_PASSAGE SHOWN:_
/---

The doors to the National Palace remained shut, but the ensuing media frenzy opened a path for the freshman senator’s presidential ambitions.
Within weeks, Gálvez, who many assumed would run for mayor of Mexico City, was coasting down the Paseo de la Reforma, the city’s main boulevard, on her bike, traditional huipil blouse blowing in the wind, cameras clicking as she arrived to register for the opposition primary.
“At the very least I knew that I was going to make this thing interesting because it’s been really dull,” Gálvez said in a recent interview. “It got a lot more interesting than I thought.”
Since then, Gálvez has inspired fawning opinion columns, graced front pages of major newspapers, gone viral on social media and drawn crowds at rallies across the country. But her greatest boost has come from Amlo himself, who has regularly attacked her in his daily news conferences.
“It seems like Andrés Manuel is her campaign director,” said Heredia. “The president has the biggest audience imaginable in Mexico.”
Amlo’s most recent attacks have focused on Gálvez’s business, going so far as to tweet a document listing state and private contracts obtained by the firm, supposedly worth tens of millions of dollars.
“When the president messes with my business and makes public my clients’ private information – that’s a crime,” said Gálvez. “As Shakira says, ‘Women don’t cry – we invoice.’ I have a business on the straight and narrow that’s been running for 31 years.”
Such cheeky quips are partly what have made Gálvez stand out from the rather uninspiring figures leading Mexico’s political landscape. But her personal story has also been crucial.
Gálvez was born in an impoverished community in Hidalgo state; her father was physically abusive and battled alcoholism. As a young girl, she worked with her mother selling puddings to make ends meet.
She graduated with an engineering degree from Mexico’s National Autonomous University, and went on to found a successful firm specializing in intelligent building design.
In 2000, then president Vicente Fox chose her to head up the National Institute of Indigenous Peoples. She ran unsuccessfully for governor of Hidalgo in 2010, before winning the mayorship of the wealthy Miguel Hidalgo borough in Mexico City in 2015. She entered the Mexican senate in 2018.
Gálvez’s rags-to-riches story provides a sharp contrast to other opposition candidates, one of whom is the son of a former president. And despite being in politics for years, she hasn’t been tainted by the graft scandals that have ensnared many in Mexico, making it harder for Amlo’s punches against the “corrupt elite” to find their mark.
“She has a kind of armor through her own story,” said Heredia.
Still, Mexico’s elections are nearly a year away, and there are relatively few polls showing that Gálvez has been embraced by Mexican voters, millions of whom are fiercely loyal to Amlo.
“It’s not clear that that media buzz, from the columnists and pundits and opinion writers, has a social base,” said Carlos Pérez Ricart, a political scientist at the Center for Research and Teaching in Economics in Mexico City. “She reminds me more of a good song on Spotify that rises rapidly up the charts, but can fall just as quickly.”
To even claim the nomination, Gálvez will first have to win over voters from the Pan party, a conservative base largely opposed to the senator’s progressive views on issues like abortion. And even if she manages to secure the nomination, she will still have to unite a fractious coalition while also carrying the baggage of political parties tainted by decades of corruption.
“A personal narrative is great for a reality show,” said Pérez Ricart. “I’m not sure it’s enough to win the presidency.”
Gálvez counters that her campaign is not about party ideology but rather about uniting voters desperate to address some of Mexico’s greatest issues: widespread violence, an ailing healthcare system, an economy driven by dirty power.
“I’m an engineer who knows how to solve problems,” she said.

\---

_DATA EXTRACTS:_
/---

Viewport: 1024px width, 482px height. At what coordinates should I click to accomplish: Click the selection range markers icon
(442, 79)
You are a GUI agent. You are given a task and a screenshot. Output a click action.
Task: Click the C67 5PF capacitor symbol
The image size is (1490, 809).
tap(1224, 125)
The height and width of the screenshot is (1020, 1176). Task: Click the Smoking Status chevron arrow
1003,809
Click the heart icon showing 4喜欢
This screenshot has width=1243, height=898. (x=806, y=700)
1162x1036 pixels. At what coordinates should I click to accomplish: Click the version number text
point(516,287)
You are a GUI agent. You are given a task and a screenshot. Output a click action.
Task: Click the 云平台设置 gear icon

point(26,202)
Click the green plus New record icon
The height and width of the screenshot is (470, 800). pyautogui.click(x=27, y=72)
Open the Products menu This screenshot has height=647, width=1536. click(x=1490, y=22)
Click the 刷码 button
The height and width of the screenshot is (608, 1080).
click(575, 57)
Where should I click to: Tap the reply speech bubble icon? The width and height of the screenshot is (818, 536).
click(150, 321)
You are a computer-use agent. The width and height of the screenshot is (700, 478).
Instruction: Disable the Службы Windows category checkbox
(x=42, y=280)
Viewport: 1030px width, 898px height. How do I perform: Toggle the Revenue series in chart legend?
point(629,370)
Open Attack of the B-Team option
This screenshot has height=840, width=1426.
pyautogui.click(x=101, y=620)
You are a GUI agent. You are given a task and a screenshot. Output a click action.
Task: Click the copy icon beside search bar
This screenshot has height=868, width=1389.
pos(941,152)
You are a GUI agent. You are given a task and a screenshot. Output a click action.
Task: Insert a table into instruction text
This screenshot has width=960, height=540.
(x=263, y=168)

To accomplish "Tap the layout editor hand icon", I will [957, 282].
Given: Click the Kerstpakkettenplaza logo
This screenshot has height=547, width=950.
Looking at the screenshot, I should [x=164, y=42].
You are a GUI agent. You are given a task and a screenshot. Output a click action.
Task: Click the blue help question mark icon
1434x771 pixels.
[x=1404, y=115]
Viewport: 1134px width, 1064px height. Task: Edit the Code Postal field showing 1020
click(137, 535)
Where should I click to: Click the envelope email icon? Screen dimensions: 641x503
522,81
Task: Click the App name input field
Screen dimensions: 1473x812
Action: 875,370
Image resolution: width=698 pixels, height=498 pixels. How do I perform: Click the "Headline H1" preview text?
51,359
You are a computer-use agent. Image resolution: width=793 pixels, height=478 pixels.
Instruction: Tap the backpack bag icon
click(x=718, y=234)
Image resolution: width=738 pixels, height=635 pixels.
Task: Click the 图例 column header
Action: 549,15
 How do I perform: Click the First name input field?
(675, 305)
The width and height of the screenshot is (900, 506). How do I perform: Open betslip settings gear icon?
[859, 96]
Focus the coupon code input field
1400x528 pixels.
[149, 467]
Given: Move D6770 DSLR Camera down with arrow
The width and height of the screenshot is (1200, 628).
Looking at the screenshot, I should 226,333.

\---

_ASSIGNED TASK A:_
Answer each question from the article on Gálvez.
(i) What degree did Gálvez earn, and at which university?
(ii) In what year did Gálvez enter the Mexican senate?
(iii) Where does Carlos Pérez Ricart work?
_ASSIGNED TASK B:_
Duplicate a part of the article on Gálvez. Begin at the words "Since then, Gálvez" and stop after the words "millions of dollars.".
_ASSIGNED TASK C:_
Rewrite as a list the paragraph of the article on Gálvez that begins "In 2000, then president Vicente Fox". Keep its main facts.
The records play no part in this exercise.

_YOUR SOLUTION A:_
(i) An engineering degree from Mexico's National Autonomous University.
(ii) 2018.
(iii) At the Center for Research and Teaching in Economics in Mexico City.

_YOUR SOLUTION B:_
Since then, Gálvez has inspired fawning opinion columns, graced front pages of major newspapers, gone viral on social media and drawn crowds at rallies across the country. But her greatest boost has come from Amlo himself, who has regularly attacked her in his daily news conferences.
“It seems like Andrés Manuel is her campaign director,” said Heredia. “The president has the biggest audience imaginable in Mexico.”
Amlo’s most recent attacks have focused on Gálvez’s business, going so far as to tweet a document listing state and private contracts obtained by the firm, supposedly worth tens of millions of dollars.

_YOUR SOLUTION C:_
- 2000: President Vicente Fox chose her to head the National Institute of Indigenous Peoples.
- 2010: She ran unsuccessfully for governor of Hidalgo.
- 2015: She won the mayorship of the wealthy Miguel Hidalgo borough in Mexico City.
- 2018: She entered the Mexican senate.